L’incapacità di stare soli con sé stessi ha come conseguenza la mancanza di riflessione; volendo vedere, sapere, conoscere tutto si finisce per perdere la conoscenza di sé, cioè della base della responsabilità personale, dello stato di adulto, della raggiunta maturità etica.

Fuggire gli urli, i rancori, le risse non significa isolarsi dal mondo, non prendere posizione ma coltivare la solitudine positiva che ci permetter di riflettere sulla condizione umana.

Tra gli schiamazzi più fastidiosi vi sono quelli dispensati a piene mani dai moralisti su tutti i media che invadono la nostra esistenza quotidiana. L’Italia abbonda di finti intransigenti, di “sepolcri imbiancati” che parlano su tutto senza approfondire alcunché e proporre qualcosa in positivo.

Una pletora di intellettuali, giornalisti, “showmen”, persino di comici, si è autoinvestita della missione etica di delegittimare dottrine, istituzioni e persone presentate spesso come dei nemici assoluti.

È un moralismo di mestiere quello dei censori che collocano la verità e la bontà dalla loro parte mentre attribuiscono all’avversario falsità e malafede. Quasi sempre il chiasso, lo sproloquio, la denigrazione sostituiscono gli argomenti della ragione e il rispetto verso chi pensa diversamente.

Non è questo lo stile della democrazia e del confronto delle idee.

“Litigare fa bene alla libertà” – diceva il filosofo Nicola Abbagnano – a condizione però di non soverchiare l’esercizio della ragione con i clamori dell’intolleranza e dell’arroganza.

Il rischio è praticamente evidente in questa stagione politica in cui il confronto tra idee e programmi è quasi inesistente e gli uomini pubblici ricorrono all’invettiva e alla polemica invece di argomentare le proprie tesi. I demagoghi ci sono sempre stati, spesso hanno avuto successo sia pure con risultati disastrosi, ma nella società post-moderna la loro influenza è stata potenziata dai mezzi di comunicazione, anche “on line”. Tale pernicioso condizionamento delle persone è debolmente contrastato dalla diffusione dell’istruzione e della cultura che, essendo di tipo selettivo, fa coesistere spesso la conoscenza specialistica con un arido umanesimo e con la incapacità di discernimento critico.

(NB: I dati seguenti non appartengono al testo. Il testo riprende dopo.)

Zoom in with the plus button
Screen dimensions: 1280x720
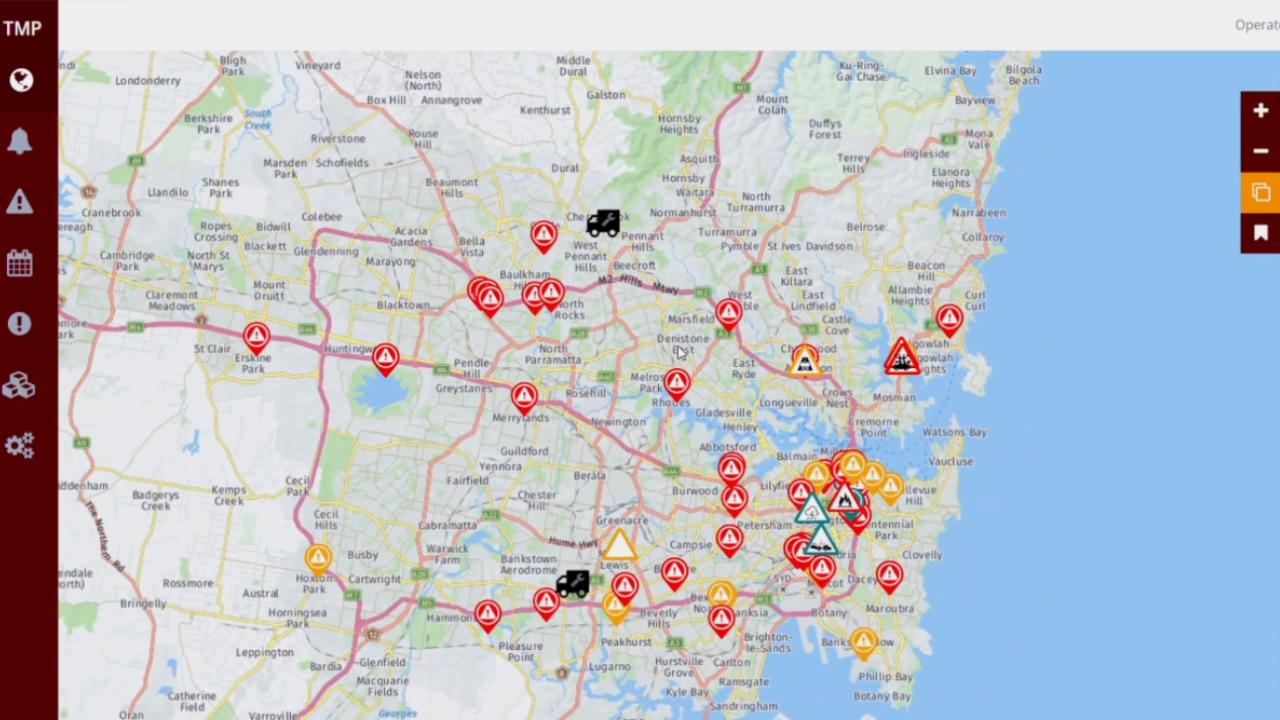1260,111
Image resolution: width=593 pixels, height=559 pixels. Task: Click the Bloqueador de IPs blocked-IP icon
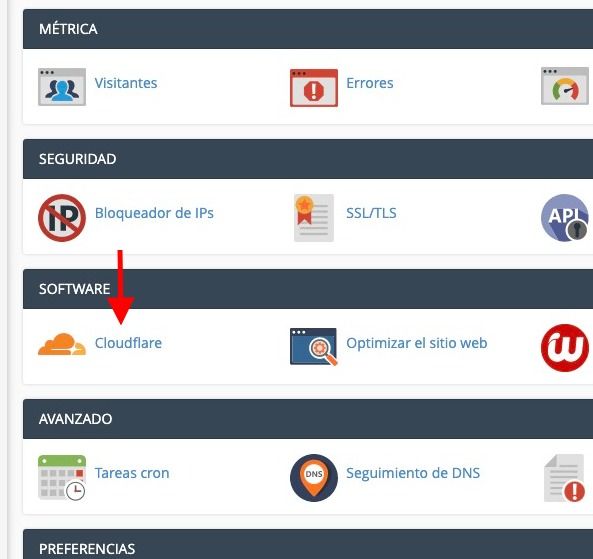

Francesco Margiotta Broglio ha recentemente richiamato l’attenzione sui vecchi e nuovi predicatori televisivi che, con le loro parzialità, intralciano la formazione di libere coscienze critiche. Si è così creato – incalza Giulio Giorello – “un immaginario fondato su spreco e volgarità” che configura un nuovo “esercizio imperiale del potere” a cui si sottopongono i cittadini in un mondo globalizzato che provoca spaesamento, incertezza e paura.

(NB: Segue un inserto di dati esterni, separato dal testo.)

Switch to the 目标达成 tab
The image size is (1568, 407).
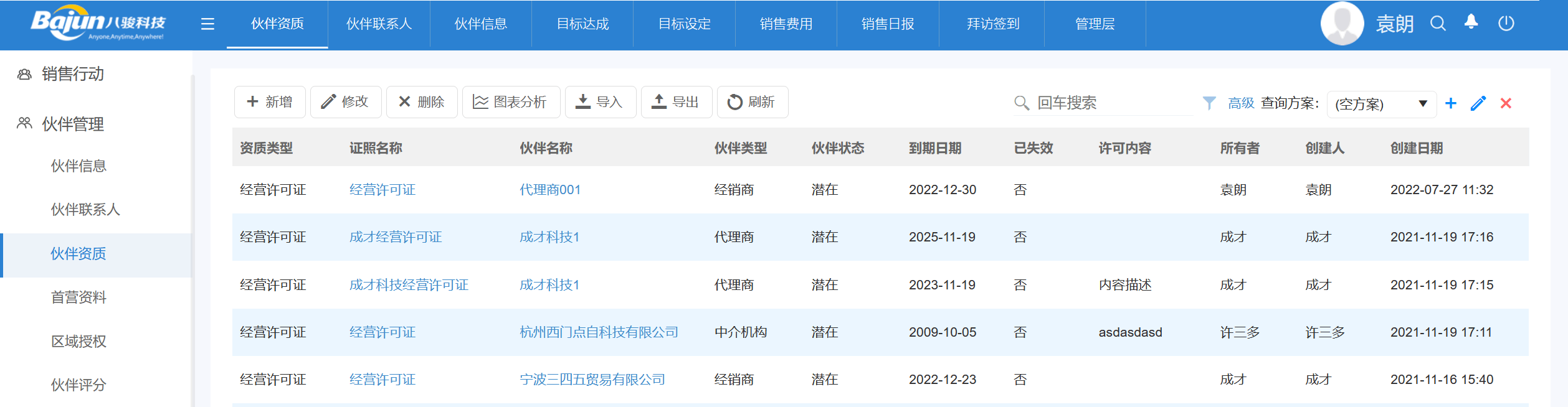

Nella società della competizione, nelle città frammentate dove tutti corrono per stare dentro, e molti hanno il destino di sentirsene fuori, vengono meno i valori condivisi, la coesione sociale e la politica non è più la ricerca del bene comune ma il luogo dove dilaga la protesta, si riversa la rabbia e si esprimono i sentimenti e i risentimenti che inquinano la democrazia.

Se le elezioni prossime si svolgeranno su queste basi è facile prevedere che lo scontro avverrà su categorie extra politiche, quelle tra “vecchio” e “nuovo”, tra “simpatico” e “antipatico”, tra “amico” e “nemico”, dove le parole non hanno alcun rapporto con la realtà e prevale l’emulazione a dissacrare e a distruggere anche ciò che di positivo la società italiana ha saputo costruire. Il richiamo di Mario Monti a superare le vecchie “categorie” della politica in cui “destra” e “sinistra” non fanno più riferimento alla realtà di oggi ma sono eredità di un passato remoto, non sembra essere stato accolto dalla maggioranza dei cittadini che si accingono a esercitare il loro diritto di voto secondo schematismi ideologizzanti del secolo scorso.

Così non si risolve la crisi economica ma si aggiunge una seconda crisi non meno devastante della prima, quella culturale. Indignarsi non basta, per cambiare occorre un’assunzione collettiva di responsabilità.